Policy & Politics: Serving and Enhancing our Metacommunities

Oscar Berglund, Claire Dunlop and Christopher M. Weible

In the study of ecological systems, there is a concept called metacommunities. The idea is that a species might be dispersed in different yet interconnected communities.  These metacommunities might emerge and grow for reasons of fit, space, survival, or chance.  These metacommunities interconnect through some species traversing between them either rarely or habitually. Over time metacommunities might also evolve and adapt to their particular niches. For those who care about supporting ecological systems that might be dispersed in interconnected niches, metacommunities provide a broad language and perspective to help visualize, understand, and govern.

As editors for Policy & Politics, we view this metaphor of metacommunities apt for describing the broadly defined field of public policy, which is dispersed in many communities, each with their own research approaches, lexicons, and traditions.  We also see that some scholars navigate between communities more than others.   In describing academia, we often refer to these metacommunities as silos where some silos are more isolated or connected than others as well as some silos existing within other silos.  Similar to metacommunities, silos might emerge and grow as scholars search for space to develop their ideas, self-sort with others of similar orientations, and more.

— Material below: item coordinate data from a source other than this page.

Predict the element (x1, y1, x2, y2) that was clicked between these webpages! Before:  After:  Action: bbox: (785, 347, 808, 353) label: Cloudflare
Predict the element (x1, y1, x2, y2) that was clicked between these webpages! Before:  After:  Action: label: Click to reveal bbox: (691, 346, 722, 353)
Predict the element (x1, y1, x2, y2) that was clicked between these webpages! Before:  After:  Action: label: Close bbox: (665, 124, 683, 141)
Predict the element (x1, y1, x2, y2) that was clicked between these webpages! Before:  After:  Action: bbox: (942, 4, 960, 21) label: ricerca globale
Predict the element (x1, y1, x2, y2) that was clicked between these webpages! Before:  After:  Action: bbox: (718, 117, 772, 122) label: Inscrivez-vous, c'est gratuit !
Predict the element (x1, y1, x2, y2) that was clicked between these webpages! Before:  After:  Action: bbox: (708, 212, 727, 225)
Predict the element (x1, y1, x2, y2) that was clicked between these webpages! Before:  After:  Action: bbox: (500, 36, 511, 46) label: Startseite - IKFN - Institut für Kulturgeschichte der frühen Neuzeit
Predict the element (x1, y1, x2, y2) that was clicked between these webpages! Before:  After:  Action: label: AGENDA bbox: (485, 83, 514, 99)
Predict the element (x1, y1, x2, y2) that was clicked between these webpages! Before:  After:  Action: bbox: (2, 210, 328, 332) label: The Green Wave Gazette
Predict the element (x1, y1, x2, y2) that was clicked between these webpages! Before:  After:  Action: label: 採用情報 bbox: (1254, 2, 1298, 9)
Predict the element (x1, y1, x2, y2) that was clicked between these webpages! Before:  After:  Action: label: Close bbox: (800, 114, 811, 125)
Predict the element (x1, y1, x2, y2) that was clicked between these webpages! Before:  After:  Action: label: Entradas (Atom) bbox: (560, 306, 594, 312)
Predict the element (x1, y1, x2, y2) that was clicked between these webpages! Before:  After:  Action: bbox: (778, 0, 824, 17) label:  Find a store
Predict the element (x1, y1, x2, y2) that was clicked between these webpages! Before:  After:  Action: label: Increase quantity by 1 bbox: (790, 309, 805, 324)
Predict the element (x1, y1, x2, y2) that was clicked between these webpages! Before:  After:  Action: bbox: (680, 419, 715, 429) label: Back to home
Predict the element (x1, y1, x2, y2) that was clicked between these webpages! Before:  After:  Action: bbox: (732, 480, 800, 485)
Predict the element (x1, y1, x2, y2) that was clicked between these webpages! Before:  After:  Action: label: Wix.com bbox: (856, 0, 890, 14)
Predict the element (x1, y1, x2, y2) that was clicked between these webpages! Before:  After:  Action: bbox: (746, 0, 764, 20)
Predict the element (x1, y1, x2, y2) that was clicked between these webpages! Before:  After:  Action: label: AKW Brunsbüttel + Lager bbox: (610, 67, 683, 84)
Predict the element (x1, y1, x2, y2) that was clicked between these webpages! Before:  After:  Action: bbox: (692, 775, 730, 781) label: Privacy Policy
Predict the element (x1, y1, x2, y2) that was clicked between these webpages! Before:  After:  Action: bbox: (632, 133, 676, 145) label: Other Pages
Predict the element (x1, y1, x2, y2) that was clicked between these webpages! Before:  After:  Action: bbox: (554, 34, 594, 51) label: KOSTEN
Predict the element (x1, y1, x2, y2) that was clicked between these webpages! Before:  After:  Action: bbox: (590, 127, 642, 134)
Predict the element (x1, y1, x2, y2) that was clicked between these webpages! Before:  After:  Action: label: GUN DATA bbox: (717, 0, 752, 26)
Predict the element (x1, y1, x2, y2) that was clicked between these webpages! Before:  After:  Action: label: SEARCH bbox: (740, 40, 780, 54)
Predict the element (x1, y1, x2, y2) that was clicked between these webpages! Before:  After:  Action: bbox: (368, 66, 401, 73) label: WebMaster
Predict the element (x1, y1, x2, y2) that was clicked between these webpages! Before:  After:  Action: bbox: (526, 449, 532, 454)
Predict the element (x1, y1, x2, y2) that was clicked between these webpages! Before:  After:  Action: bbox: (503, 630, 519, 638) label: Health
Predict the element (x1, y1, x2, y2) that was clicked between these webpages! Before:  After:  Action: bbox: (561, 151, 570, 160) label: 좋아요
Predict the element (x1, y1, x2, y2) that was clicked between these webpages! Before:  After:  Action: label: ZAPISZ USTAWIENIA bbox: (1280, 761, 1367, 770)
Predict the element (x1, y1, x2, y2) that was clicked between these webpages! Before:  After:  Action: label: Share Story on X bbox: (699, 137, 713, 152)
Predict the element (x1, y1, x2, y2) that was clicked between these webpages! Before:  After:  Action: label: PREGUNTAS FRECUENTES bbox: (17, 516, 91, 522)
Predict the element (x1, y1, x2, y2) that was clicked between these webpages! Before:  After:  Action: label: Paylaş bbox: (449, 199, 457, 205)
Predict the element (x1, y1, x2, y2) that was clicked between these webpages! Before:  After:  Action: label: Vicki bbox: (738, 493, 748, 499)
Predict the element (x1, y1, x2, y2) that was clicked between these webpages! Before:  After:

Policy & Politics cares about and endeavours to support the growth and maturation of each of the different communities in the field. We do not want to mash them together, violate their integrity, or interfere with their efforts to achieve what they envision.    Instead, our goal is to support the metacommunities that comprise the study of public policy and offer new paths for their growth. 

Yet, there are many barriers to growth in the field that we aspire to overcome. One is the lack of communication between our metacommunities.  Such barriers to communication include lexicon often linked to the diverse epistemological, ontological, and methodological orientations that shape and are shaped by how we approach our phenomena.  Other barriers include preconceptions that echo sometimes generations of scholars and through the stories told by supervisors and their supervisors’ supervisors that can amplify the myth of fragmented communities rather than interconnected metacommunities.  Sometimes the barriers might even be moored to traditions or prior ways of knowing that can block new ideas or ways of knowing.

The scope and purpose of Policy & Politics is to provide a comprehensive outlet for quality scholarship from the metacommunities comprising the study of public policy and to serve as a bridge between them. We aim to help overcome many of the barriers to the field’s growth and to support scholarship of varied epistemological, ontological, and methodological orientations. We strive to support and connect scholarship from diverse perspectives including but not bound to:

  • Countries from the global south and north
  • Mainstream and new and emerging theories,
  • Interpretive and mainstream approaches,
  • Micro to macro perspectives,
  • Issues of practical and theoretical objectives, and
  • Normative issues from democracy to critical theory.

By embracing these perspectives and many more, Policy & Politics acts as a hub for linking our metacommunities in a common struggle for the realization and sustaining of human dignity and quality of life for all.  

Policy & Politics vows to its contributors, reviewers, and readers an editorial process that is as quick as possible, fair and thoughtful, constructive, and tailored to the betterment of the scholarship under review.  Given our embrace of the comprehensive coverage of public policy and diversity in research approaches, we recognize and accept different criteria in gauging and improving scholarship. We  adhere to some simple criteria expected of all published work including: (i) publicness and transparency in all aspects of its scholarship and (ii) substantial contributions to our understanding of public policy and/or its research approaches.

We seek manuscripts that contribute to the study of policy and politics through advancing its varied communities, while also communicating and engaging the broader field.   We hope to promote more synthesized and integrated forms of knowledge that advances the study of public policy and contribute and inform its practice.  We recognize that our job as editors will not be easy with our editorial approach open to constant learning and adaptation as we strive to serve the varied metacommunities in the field. 

We cannot do this alone and look to you as authors, referees, and readers to help surmount the most pressing challenges inhibiting the continued advancement in the study of public policy and its practice. Together we can make Policy & Politics a world-leading journal and help advance knowledge that is comprehensive, inclusive, and relevant.